▸ **REQUIRED TASKS**
(1) In the list of past Prelims questions, what do "Open Market Operations" refer to in the context of the Indian economy?
(2) Name every term that the list of past Prelims questions sets off in single quotation marks.
(3) Carry the list of past Prelims questions forward, starting right after its final line.

13. Previous Year Questions — Prelims (2014–2026)

Prelims 2014

The terms 'Basel II' and 'Basel III' are associated with:
(a) Functioning of the IMF (b) Reform of the WTO (c) Reform of the international banking system (d) Reform of the international monetary system
Answer: (c). Basel Accords reform banking-system capital, liquidity, leverage norms.

Prelims 2015

In the context of Indian economy, 'Open Market Operations' refer to:
(a) borrowing by SCBs from the RBI (b) lending by SCBs to industry & trade (c) purchase and sale of government securities by the RBI (d) None
Answer: (c). OMO is the buy/sell of G-Secs by RBI.

Prelims 2016

What is/are the purpose/purposes of Government's 'Sovereign Gold Bond Scheme' and 'Gold Monetisation Scheme'?

▸ **DATASET EXTRACT**
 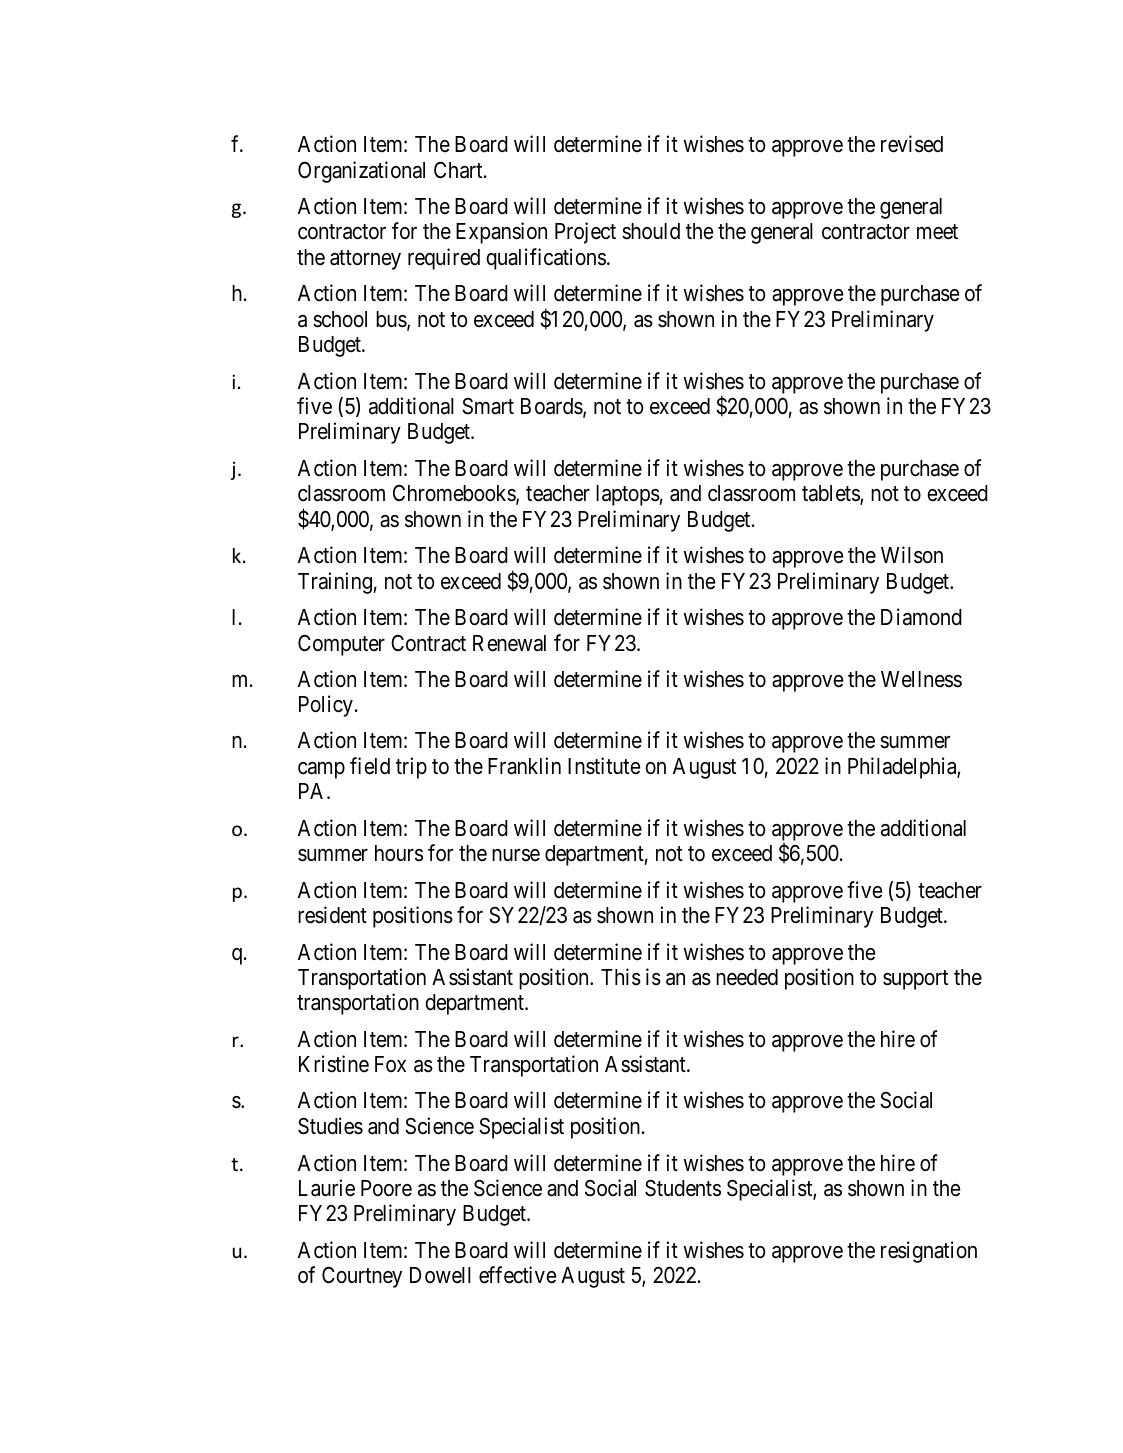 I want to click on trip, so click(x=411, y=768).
* * *
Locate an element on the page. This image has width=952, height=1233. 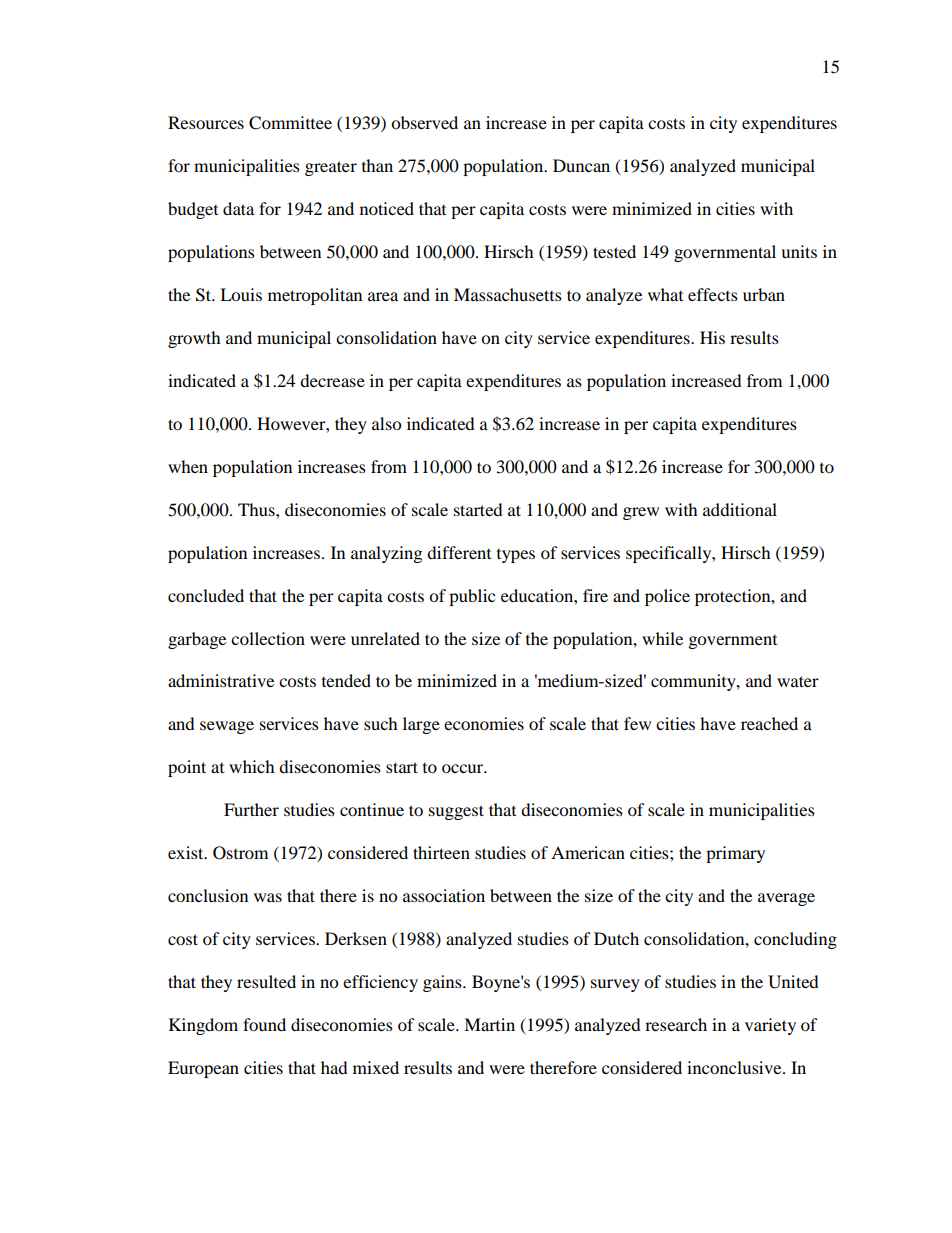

▸ **RESPONSES PER TASK**
(1) The purchase and sale of government securities by the RBI.

(2) Basel II, Basel III, Open Market Operations, Sovereign Gold Bond Scheme, Gold Monetisation Scheme

(3)
1. To bring the idle gold lying with households into the economy
2. To reduce India's dependence on import of gold
3. To curtail the current account deficit
(a) 1 only (b) 2,3 (c) 1,3 (d) 1,2,3
Answer: (d). All three apply.

Prelims 2017

What is/are the most likely advantages of implementing the 'Goods and Services Tax (GST)'? — not banking-specific.

Prelims 2018

Consider the following statements about Capital Adequacy Ratio (CAR):
1. CAR is the amount that banks have to maintain in the form of their own funds to offset any loss that banks incur if the account-holders fail to repay dues.
2. CAR is decided by each individual bank.
(a) 1 only (b) 2 only (c) Both (d) Neither
Answer: (a). CAR is mandated by RBI per Basel III, not by individual banks.

Prelims 2019

In India, which of the following review the independent regulators in sectors like telecommunications, insurance, electricity, etc.?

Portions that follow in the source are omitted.